Aim: Extract each line of the records below that contains the string "accomplish". Matching is case-sensitive.
** Start **
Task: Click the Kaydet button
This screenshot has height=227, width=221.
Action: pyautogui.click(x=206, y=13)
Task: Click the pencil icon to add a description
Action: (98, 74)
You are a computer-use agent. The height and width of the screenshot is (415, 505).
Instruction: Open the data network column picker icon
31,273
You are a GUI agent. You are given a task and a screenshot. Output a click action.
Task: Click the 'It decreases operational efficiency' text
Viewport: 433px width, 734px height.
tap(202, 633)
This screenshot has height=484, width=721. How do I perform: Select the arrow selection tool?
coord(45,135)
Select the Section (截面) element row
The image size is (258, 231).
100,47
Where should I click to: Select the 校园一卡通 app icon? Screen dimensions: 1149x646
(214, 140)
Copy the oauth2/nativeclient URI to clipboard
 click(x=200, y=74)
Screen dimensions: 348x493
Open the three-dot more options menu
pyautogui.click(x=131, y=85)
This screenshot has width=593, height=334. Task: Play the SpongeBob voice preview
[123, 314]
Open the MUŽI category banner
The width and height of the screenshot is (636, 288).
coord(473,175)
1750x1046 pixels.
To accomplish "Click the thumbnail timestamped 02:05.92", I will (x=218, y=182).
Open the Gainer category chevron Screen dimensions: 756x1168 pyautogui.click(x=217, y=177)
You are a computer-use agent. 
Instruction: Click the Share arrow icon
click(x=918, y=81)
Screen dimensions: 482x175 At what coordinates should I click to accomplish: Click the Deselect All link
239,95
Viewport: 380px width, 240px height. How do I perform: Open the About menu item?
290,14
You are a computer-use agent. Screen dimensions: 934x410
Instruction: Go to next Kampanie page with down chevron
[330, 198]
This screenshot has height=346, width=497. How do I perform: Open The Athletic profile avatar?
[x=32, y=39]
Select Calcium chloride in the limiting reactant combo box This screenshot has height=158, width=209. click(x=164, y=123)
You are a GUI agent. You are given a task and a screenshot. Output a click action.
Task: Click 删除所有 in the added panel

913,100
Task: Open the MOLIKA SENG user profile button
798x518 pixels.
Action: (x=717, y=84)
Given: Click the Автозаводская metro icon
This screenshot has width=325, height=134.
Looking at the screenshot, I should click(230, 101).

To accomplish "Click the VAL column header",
** End **
The response:
To accomplish "Click the thumbnail timestamped 02:05.92", I will (x=218, y=182).
Screen dimensions: 482x175 At what coordinates should I click to accomplish: Click the Deselect All link
To accomplish "Click the VAL column header",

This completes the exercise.